Now that we can have several threads doing COPY, each of them need to
know about the *pgsql-reserved-keywords* list. Make sure that's the case
and in passing fix some call sites to apply-identifier-case.

Also, more disturbingly, fix the code so that TRUNCATE is called from
the main thread before giving control to the COPY threads, rather than
having two concurrent threads doing the TRUNCATE twice. It's rather
strange that we got no complaint from the field on that part...
2015-12-08 11:52:43 +01:00
Dimitri Fontaine
150d288d7a Improve our regression testing facility.
Next parallelism improvements will allow pgloader to use more than one
COPY thread to load data, with the impact of changing the order of rows
in the database.

Rather than doing a copy out and `diff` of the data just loaded, load
the reference data and do the diff in SQL:

          select * from loaded.data
  except
          select * from expected.data

If such a query returns any row, we know we didn't load what was
expected and the regression test is failing.

This regression testing facility should also allow us to finally add
support for multiple-table regression tests (sqlite, mysql, etc).
2015-11-17 17:03:08 +01:00
Dimitri Fontaine
6ca376ef9b Simplify the main function (refactor).
Move some code away in its own function for easier review and
modifications of the main entry point.
2015-11-16 16:01:25 +01:00
Dimitri Fontaine
c3726ce07a Refrain from starting the logger twice in load-data. 2015-10-05 21:27:48 +02:00
Dimitri Fontaine
96a33de084 Review the stats and reporting code organisation.
In order to later be able to have more worker threads sharing the
load (multiple readers and/or writers, maybe more specialized threads
too), have all the stats be managed centrally by a single thread.

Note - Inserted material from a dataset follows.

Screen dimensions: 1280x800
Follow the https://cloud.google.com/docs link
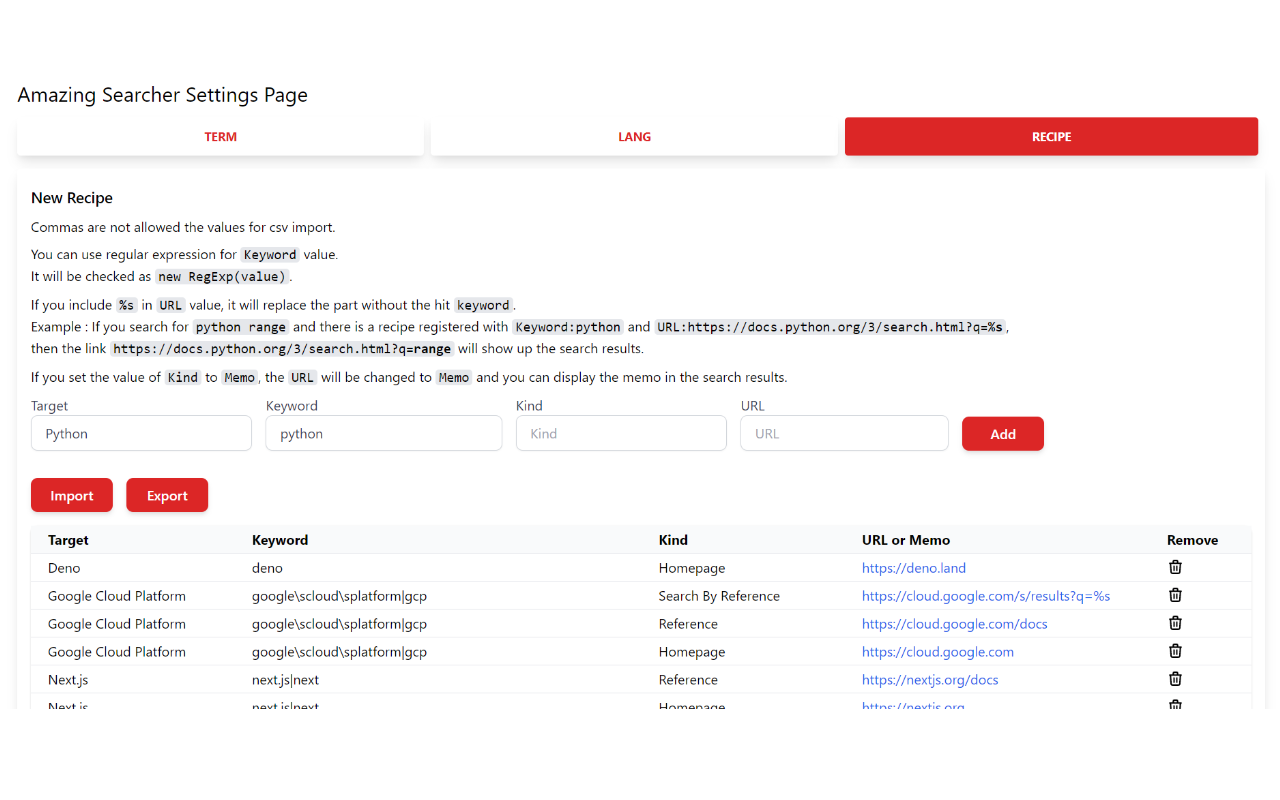954,624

We
already have a "monitor" thread that get passed log messages so that the
output buffer is not subject to race conditions, extend its use to also
deal with statistics messages.

In the current code, we send a message each time we read a row. In some
future commits we should probably reduce the messaging here to something
like one message per batch in the common case.

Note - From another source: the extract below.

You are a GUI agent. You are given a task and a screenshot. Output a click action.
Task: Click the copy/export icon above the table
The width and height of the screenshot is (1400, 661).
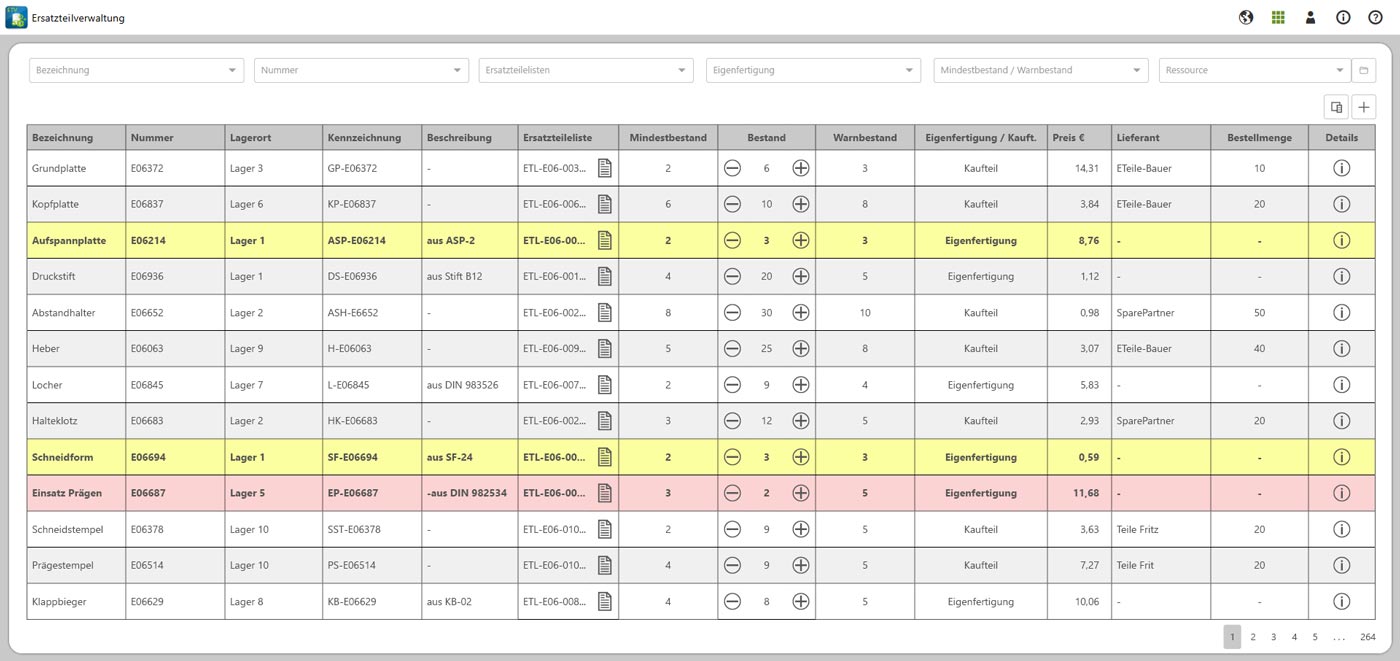(x=1336, y=107)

Also, as a nice side effect of the code simplification and refactoring
this fixes #283 wherein the before/after sections of individual CSV
files within an ARCHIVE command where not counted in the reporting.
2015-10-05 01:46:29 +02:00
Dimitri Fontaine
ea35eb575d Implement --dry-run option, fix #264.
The dry run option will currently only check database connections, but
as that happens after having correctly parsed the load file, it allows
to also check that the command file is correct for the parser.

Note that the list load-data API isn't subject to the dry-run method.

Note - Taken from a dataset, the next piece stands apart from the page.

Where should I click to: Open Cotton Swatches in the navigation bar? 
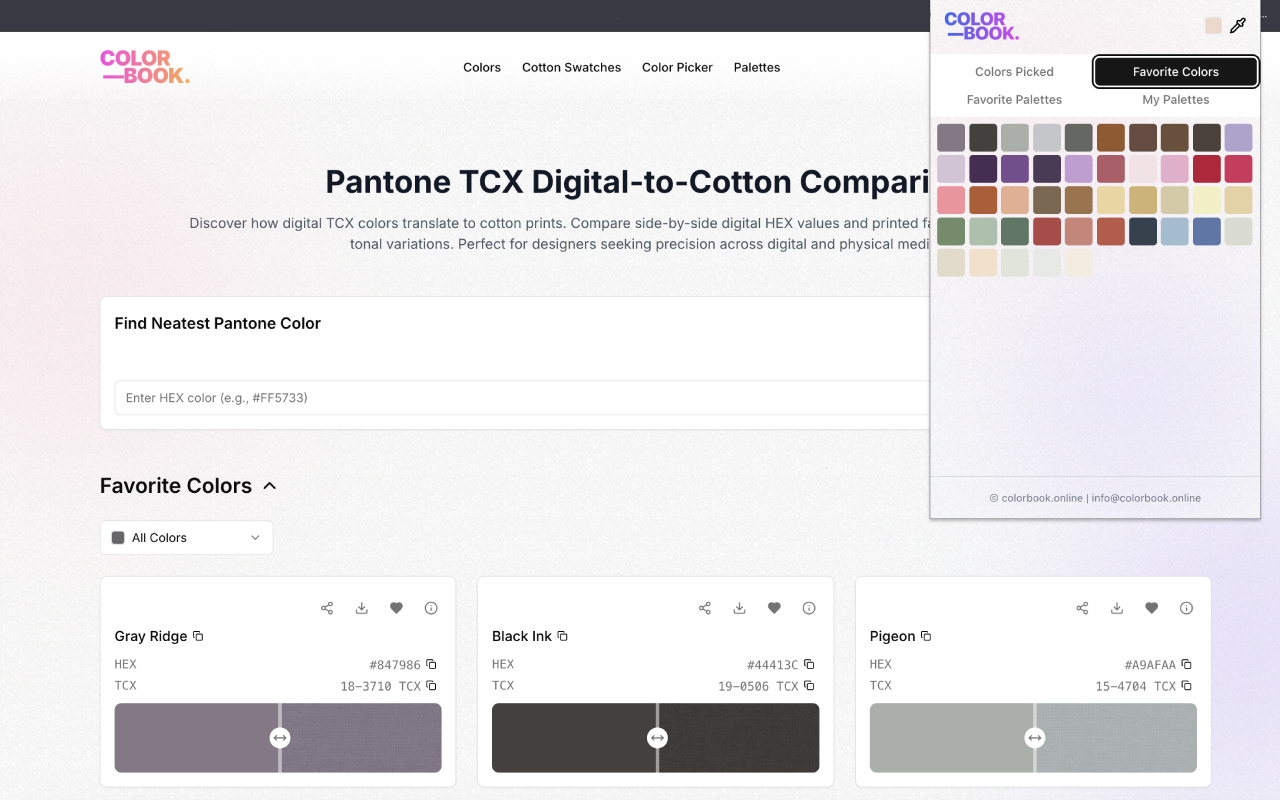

In passing, we add some more API entry points to the connection objects
and we should actually clean the code base to use the new QUERY generic
all over the place. It's for another patch tho.
2015-08-22 16:23:47 +02:00
Dimitri Fontaine
322f7dd8b5 Improve logging when loading extra code, see #245. 2015-06-11 13:02:29 +02:00
Dimitri Fontaine
62931e0312 Fix unknown source type error, fix #237.
In passing also recognize the ".sqlite3" file type as being a SQLite
database file.
2015-05-22 11:32:30 +02:00
Dimitri Fontaine
533e6b623f Review upgrade config code, fix #235.
The database connection code needed to switch to the "new" connection
facilities, and there was a bug in the processing of template sections
wherein the template user would inherit the template property.
2015-05-19 18:12:10 +02:00
Dimitri Fontaine
5ac396799a Be careful about the OS return code, fix #190.
Define a bunch of OS return codes and use them wisely, or at least in a
better way than just doing (uiop:quit) whenever there's something wrong,
without any difference whatsover to the caller.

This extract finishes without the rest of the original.